1] Will bubble sort () work properly if the inner loop for (int j = n-1; j > i;

Question

1] Will bubble sort () work properly if the inner loop

for (int j = n-1; j > i; --j) is replaced by

for (int j = n-1; j > 0; --j)

What is the complexity of the new version?

2] Many operations can be performed faster on sorted than on unsorted data. For which of the following operations is this the case?

a. checking whether one word is an anagram of another word, e.g., plum and lump

b. finding an item with a minimum value

c. computing an average of values

d. finding the middle value (the median)

e. finding the value that appears most frequently in the data

Explanation / Answer

(1) First one is yes because in bubble sort there will be two for loops hope you know that.

for(i = 0;i<n;i++){

       for (int j = n-1; j > i; --j){      }

}.

Here the inner loop runs n-1, times, n-2 times, n-3 times so on up to 1 time since i value is increasing.

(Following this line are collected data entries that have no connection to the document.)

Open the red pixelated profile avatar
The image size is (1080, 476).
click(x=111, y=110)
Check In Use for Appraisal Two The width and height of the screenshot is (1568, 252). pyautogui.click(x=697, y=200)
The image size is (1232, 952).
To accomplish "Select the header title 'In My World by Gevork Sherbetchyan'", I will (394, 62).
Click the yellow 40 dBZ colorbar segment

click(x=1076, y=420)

But when yuo replace it with for (int j = n-1; j > 0; --j) it always runs n-1 times naming it exactly O(n^2). Just does some extra computation nothing more than that.

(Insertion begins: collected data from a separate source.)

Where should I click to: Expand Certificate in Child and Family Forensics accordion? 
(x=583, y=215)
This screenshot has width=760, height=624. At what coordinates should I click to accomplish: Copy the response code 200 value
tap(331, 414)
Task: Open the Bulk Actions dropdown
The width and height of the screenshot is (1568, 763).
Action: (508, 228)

Times will remain O(n^2) itself.

So bubble sort () work properly even if the inner loop

for (int j = n-1; j > i; --j) is replaced by

for (int j = n-1; j > 0; --j).

(2) D. Finding the middle value since it is just the floor[(n-1)/2] element of the array starting from 0. For finding the median in un sorted array it would take more computation like ordering and then finding the median of them.

So D is the answer.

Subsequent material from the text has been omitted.